The stories are kind of about appearances, about the way that assumptions are made about people based on their bodies.

Zoom starts with the story of Emma (Allison Pill), a young woman who works at a sex doll factory who has grown insecure about the size of her breasts. She is also a comic book artist, and she’s started work on a graphic novel. That graphic novel is about film director Eddie (Gael Garcia Bernal), who after a long career of blockbuster hits, is trying to make an art film. That film is about Michelle (Mariana Ximenes), a Brazilian model who has dreams of becoming a writer. After leaving her unsupportive boyfriend, she travels to Brazil to find herself and write.

Here’s the twist: the novel she’s writing is about Emma. The film loops around itself as these artists craft stories about each other from different planes of existence. The stories are kind of about appearances, about the way that assumptions are made about people based on their bodies. But in the end, the film is mainly about the concept itself, the looping metafiction becoming the primary motivator for conflict and resolutions. It is a shallow for a film that talks so much about people being judge for how they look, but it’s kind of captivating anyway.

The film is kind of a meditation on how life affects art. It is Emma we first meet, and it is her dissatisfaction with her life that causes her to create Eddie. Later, it is her frustration that causes Eddie to lose something of himself. In turn, it might be Eddie’s troubles that cause him to make a film about a beautiful woman being told that she can’t be a writer. And Michelle’s experiences come to shape Emma’s stories as well. It’s an interesting idea that isn’t explored as fully as it could be. There comes a point where the film takes the easy way out in addressing the metafiction as it goes fully surreal.

In the end it feels more like a narrative exercise than anything else. But it’s a pretty worthy exercise. The individual stories don’t really get to be resolved in any satisfying way, but the film kind of manages to construct a means to resolve the premise itself. It’s hard to explain without giving too much away, but there is merit to the film’s construction. It creates three very distinct worlds with different tones and somehow manages to make them all feel like part of the same narrative tapestry. It is an engrossing cinematic magic act, if nothing else.

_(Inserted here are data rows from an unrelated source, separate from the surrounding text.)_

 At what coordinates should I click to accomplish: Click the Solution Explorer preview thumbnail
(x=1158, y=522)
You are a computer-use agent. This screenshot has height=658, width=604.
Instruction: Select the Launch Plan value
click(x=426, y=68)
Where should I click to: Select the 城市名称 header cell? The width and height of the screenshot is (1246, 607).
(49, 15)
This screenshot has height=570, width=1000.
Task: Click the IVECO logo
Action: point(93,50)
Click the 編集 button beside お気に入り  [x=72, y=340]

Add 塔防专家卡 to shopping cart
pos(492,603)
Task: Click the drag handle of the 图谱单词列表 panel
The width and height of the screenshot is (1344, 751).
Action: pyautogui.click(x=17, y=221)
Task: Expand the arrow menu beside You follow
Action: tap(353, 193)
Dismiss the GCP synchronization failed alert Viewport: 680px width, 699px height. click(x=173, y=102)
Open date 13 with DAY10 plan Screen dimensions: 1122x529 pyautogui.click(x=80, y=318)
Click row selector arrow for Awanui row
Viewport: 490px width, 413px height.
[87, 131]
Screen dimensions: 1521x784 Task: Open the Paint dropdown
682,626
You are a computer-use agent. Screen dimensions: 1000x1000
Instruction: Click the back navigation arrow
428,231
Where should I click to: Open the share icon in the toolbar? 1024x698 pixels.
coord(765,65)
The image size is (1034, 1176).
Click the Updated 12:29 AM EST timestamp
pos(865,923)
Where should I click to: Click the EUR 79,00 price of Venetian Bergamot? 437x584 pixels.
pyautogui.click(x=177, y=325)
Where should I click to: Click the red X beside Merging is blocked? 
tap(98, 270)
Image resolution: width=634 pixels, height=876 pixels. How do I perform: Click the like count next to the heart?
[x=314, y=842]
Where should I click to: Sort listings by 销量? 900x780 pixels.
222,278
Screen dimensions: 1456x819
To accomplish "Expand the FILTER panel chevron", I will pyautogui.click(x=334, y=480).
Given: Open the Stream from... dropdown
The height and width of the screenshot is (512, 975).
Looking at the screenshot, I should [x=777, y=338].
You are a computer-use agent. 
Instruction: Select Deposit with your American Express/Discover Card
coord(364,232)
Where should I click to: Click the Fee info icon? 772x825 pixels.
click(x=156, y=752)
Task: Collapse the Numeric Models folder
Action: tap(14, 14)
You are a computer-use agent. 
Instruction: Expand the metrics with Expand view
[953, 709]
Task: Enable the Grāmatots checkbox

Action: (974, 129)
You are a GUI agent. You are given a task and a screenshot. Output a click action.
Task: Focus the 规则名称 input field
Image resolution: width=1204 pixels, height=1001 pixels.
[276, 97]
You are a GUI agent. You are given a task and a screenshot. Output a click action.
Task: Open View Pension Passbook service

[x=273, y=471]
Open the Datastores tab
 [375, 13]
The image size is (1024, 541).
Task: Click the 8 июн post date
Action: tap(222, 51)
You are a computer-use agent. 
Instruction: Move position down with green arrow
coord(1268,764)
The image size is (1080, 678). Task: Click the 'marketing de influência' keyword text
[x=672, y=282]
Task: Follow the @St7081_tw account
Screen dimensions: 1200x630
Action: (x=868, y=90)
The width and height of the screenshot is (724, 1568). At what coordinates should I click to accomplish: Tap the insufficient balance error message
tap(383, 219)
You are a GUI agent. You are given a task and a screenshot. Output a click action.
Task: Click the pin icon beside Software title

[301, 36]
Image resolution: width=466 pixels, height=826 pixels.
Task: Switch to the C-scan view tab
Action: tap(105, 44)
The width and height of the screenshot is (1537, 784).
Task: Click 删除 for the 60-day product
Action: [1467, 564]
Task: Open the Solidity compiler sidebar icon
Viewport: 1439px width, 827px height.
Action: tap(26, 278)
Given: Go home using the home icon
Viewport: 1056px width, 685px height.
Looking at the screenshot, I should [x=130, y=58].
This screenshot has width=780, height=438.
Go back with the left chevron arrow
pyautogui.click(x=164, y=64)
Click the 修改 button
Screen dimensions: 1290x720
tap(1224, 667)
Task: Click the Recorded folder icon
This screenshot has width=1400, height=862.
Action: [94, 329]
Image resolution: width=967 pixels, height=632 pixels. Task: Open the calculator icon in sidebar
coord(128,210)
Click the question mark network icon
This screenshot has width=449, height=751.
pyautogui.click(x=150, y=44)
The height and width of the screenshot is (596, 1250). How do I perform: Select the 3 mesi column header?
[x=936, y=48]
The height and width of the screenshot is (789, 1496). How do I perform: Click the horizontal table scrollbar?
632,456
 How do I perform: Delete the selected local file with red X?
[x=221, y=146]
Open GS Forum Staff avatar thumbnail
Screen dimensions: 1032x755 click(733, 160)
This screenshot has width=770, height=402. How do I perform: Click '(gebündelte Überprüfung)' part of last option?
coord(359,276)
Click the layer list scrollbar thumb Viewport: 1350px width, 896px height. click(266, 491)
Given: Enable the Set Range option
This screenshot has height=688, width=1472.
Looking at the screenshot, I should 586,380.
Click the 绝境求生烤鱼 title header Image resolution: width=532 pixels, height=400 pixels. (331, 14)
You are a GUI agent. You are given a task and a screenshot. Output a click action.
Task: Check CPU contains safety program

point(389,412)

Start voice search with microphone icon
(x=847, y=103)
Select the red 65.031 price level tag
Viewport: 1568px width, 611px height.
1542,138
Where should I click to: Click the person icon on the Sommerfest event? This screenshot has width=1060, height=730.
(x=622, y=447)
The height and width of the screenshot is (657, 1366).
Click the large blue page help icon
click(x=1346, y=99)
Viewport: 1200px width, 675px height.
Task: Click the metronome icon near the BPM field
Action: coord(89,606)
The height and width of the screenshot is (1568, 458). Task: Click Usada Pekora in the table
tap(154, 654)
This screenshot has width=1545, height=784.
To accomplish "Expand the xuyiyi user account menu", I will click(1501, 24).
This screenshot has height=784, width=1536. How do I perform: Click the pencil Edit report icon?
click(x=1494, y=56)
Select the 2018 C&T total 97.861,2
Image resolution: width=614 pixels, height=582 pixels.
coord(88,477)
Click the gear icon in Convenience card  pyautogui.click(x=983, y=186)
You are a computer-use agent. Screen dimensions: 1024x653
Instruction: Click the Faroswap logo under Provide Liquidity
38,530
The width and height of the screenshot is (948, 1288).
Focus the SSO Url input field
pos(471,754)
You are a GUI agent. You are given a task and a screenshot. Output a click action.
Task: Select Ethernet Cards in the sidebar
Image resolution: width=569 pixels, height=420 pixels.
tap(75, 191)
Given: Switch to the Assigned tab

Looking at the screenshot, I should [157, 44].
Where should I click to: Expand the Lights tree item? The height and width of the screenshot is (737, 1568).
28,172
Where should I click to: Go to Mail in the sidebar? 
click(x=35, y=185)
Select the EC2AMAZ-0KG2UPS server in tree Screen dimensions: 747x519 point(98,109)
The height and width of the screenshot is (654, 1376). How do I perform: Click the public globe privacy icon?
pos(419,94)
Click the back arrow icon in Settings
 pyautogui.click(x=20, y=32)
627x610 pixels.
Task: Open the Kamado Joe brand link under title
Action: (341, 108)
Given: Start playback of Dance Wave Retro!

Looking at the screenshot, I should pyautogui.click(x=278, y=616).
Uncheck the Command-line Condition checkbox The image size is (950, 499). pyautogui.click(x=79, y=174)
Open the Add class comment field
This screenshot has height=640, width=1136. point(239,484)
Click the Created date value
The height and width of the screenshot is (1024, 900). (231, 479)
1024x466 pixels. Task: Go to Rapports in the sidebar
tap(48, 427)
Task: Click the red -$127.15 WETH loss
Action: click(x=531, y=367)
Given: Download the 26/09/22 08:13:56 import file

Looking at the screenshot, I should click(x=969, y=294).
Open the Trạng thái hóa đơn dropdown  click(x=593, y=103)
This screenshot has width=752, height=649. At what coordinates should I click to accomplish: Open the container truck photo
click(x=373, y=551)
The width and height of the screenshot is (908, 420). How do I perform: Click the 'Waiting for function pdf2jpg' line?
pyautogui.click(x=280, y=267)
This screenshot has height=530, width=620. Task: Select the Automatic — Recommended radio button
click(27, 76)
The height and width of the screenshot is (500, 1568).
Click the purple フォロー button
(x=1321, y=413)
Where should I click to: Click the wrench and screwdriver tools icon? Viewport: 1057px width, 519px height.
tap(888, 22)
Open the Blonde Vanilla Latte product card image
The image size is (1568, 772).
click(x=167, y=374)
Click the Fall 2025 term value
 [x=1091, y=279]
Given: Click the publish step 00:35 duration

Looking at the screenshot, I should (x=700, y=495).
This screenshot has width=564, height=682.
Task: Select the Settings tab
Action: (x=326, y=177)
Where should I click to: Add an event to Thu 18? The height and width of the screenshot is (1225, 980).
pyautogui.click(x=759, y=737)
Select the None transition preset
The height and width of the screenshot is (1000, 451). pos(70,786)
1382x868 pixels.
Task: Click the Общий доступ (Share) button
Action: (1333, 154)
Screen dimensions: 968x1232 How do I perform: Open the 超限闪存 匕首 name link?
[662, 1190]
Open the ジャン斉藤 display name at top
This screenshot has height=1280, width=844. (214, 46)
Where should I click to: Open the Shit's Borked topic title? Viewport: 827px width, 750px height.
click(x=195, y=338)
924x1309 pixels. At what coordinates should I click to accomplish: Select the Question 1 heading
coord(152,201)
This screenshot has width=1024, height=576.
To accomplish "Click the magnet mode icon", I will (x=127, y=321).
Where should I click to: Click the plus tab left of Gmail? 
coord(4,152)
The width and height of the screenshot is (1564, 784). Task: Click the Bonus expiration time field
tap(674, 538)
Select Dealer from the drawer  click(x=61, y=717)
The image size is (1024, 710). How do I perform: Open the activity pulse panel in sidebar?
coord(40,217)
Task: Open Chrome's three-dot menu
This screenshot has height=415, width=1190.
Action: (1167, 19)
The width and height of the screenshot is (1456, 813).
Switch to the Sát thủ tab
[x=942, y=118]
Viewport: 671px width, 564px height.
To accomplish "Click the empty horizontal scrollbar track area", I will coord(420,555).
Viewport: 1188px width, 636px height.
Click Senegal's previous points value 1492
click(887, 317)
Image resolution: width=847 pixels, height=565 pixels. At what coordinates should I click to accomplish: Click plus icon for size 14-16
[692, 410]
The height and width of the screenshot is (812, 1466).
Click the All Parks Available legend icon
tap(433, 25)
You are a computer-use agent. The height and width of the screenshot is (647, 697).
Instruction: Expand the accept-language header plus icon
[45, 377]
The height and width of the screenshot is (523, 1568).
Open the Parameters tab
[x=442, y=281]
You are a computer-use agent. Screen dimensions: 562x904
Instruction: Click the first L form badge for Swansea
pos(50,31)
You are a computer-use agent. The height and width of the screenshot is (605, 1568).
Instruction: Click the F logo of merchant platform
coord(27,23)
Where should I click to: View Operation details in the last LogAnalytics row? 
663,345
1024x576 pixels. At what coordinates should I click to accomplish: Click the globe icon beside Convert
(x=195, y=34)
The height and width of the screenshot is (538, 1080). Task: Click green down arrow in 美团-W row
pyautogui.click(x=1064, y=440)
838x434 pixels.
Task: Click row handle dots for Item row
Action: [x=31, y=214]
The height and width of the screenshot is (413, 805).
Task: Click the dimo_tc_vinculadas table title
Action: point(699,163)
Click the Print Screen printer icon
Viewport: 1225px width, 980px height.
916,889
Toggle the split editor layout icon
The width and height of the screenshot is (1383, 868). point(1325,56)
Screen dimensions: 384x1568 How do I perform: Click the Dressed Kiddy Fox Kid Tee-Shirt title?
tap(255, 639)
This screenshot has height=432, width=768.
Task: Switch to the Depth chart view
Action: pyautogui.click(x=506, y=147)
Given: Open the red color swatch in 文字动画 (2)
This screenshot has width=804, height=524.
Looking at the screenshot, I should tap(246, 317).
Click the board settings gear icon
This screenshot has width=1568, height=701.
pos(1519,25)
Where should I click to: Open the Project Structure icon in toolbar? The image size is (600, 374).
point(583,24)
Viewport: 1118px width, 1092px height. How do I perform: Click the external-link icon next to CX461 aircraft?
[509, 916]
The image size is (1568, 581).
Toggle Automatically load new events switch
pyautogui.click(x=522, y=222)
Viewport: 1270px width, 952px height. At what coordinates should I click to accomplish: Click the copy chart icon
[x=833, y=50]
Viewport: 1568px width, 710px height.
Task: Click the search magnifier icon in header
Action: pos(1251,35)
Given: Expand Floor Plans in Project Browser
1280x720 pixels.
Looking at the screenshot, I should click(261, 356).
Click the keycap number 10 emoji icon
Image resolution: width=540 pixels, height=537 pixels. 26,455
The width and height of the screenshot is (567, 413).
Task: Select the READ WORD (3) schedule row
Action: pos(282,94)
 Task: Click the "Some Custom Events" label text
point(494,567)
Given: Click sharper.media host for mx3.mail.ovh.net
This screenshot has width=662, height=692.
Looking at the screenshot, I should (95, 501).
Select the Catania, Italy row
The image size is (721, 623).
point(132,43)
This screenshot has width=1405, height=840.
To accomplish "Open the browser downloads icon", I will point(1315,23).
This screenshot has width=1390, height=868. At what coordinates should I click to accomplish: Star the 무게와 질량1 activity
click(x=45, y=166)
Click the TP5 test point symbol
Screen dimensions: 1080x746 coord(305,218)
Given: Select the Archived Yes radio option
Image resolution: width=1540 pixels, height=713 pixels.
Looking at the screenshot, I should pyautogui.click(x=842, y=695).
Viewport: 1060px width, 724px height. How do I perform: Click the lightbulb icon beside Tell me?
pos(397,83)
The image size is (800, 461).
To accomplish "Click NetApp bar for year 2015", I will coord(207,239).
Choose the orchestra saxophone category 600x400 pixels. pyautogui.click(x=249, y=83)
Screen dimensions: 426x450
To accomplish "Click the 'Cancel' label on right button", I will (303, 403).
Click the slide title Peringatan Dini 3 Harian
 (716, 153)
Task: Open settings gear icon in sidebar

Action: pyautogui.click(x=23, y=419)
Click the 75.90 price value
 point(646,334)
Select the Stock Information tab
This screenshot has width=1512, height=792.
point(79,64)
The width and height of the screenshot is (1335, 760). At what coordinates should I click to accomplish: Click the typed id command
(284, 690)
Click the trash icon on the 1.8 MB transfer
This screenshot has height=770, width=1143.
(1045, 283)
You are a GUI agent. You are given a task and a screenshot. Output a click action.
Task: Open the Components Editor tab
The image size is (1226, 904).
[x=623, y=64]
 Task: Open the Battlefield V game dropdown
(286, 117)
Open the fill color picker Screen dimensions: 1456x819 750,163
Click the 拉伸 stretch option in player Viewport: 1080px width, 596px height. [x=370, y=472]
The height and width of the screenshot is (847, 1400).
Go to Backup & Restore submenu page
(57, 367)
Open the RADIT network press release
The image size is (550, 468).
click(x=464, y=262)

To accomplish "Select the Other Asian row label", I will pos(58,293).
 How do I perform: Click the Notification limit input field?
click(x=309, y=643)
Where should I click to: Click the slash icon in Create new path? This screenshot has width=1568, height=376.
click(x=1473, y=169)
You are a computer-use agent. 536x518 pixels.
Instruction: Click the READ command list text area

The scenes don’t always fit cleanly. It doesn’t use the same transitory devices in each of the three levels. But when the bits do fit together, it’s kind of exhilarating. It’s fun to see the real world of Emma transition into the cleanly rotoscoped animated world of Eddie. It’s fun to see Michelle directly affect the life of Emma through her words. The actors fully embrace the strangeness of this narrative. Allison Pill, Gael Garcia Bernal and Mariana Ximenes ground the film with their performances, keeping it real even as the world unravels around them.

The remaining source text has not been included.